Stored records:
--
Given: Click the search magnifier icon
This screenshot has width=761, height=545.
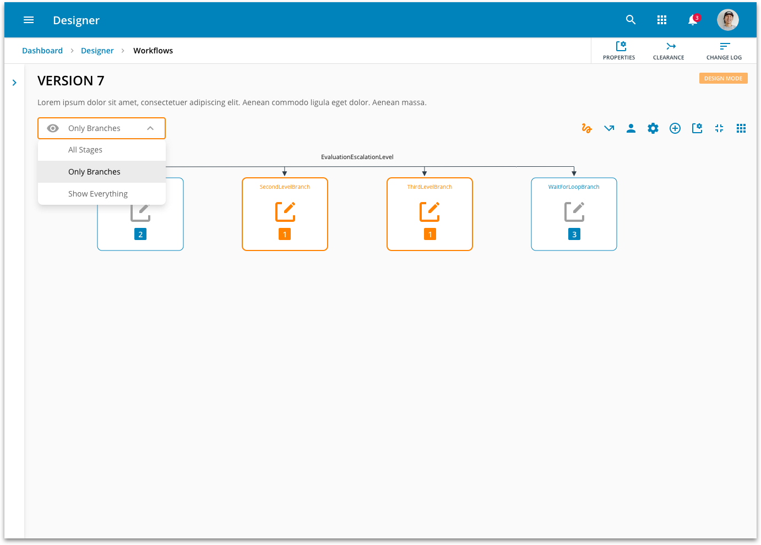Looking at the screenshot, I should [631, 20].
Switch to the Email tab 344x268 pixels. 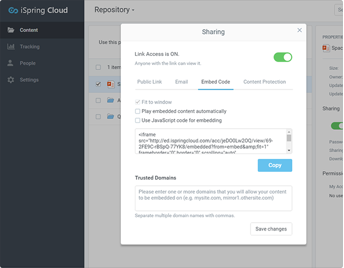pyautogui.click(x=181, y=82)
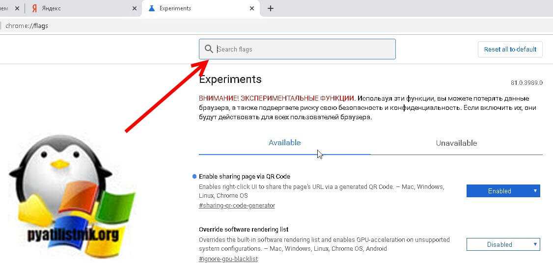The height and width of the screenshot is (263, 553).
Task: Click the blue dot beside Enable sharing page
Action: (x=194, y=176)
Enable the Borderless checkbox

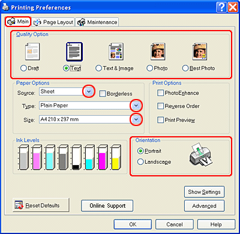click(x=103, y=94)
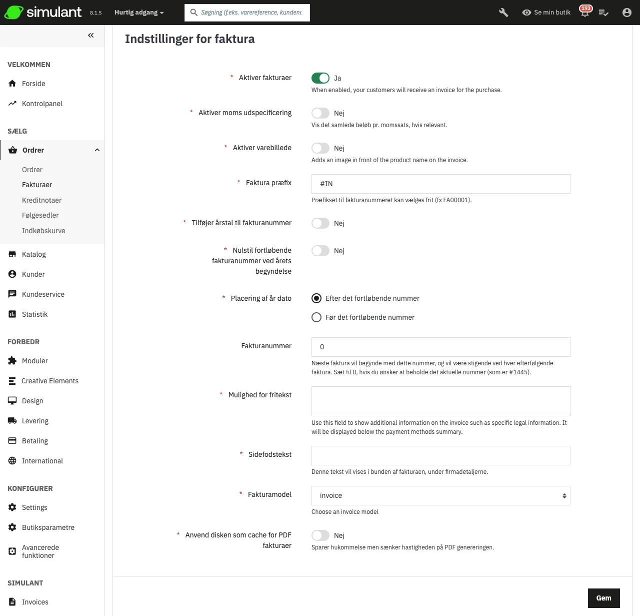This screenshot has width=640, height=616.
Task: Click the Katalog store icon
Action: [13, 254]
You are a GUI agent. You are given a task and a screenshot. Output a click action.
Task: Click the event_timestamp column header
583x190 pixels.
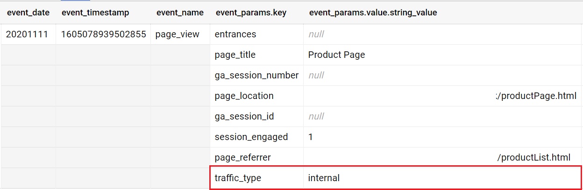(x=95, y=13)
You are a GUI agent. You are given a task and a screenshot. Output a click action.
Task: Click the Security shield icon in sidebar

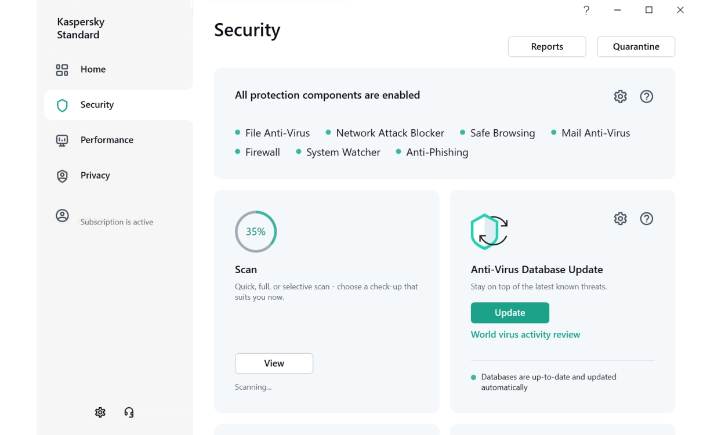pos(62,105)
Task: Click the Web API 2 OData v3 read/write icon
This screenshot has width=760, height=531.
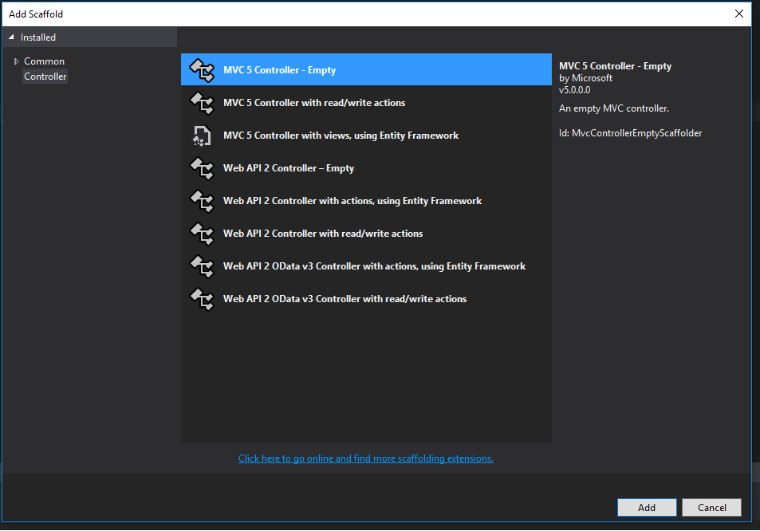Action: point(202,299)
--
After locating the line containing "Enable the Borderless checkbox" in the entries above, repeat only it and each later line through the end, exactly, without any pictures.

ANSWER BOX
Enable the Borderless checkbox

click(x=103, y=94)
This screenshot has width=640, height=616.
Task: Click the Katalog store icon
Action: [13, 254]
You are a GUI agent. You are given a task and a screenshot. Output a click action.
Task: Click the event_timestamp column header
583x190 pixels.
(x=95, y=13)
You are a GUI agent. You are given a task and a screenshot. Output a click action.
Task: Click the Security shield icon in sidebar

pos(62,105)
Task: Click the Web API 2 OData v3 read/write icon
This screenshot has width=760, height=531.
Action: point(202,299)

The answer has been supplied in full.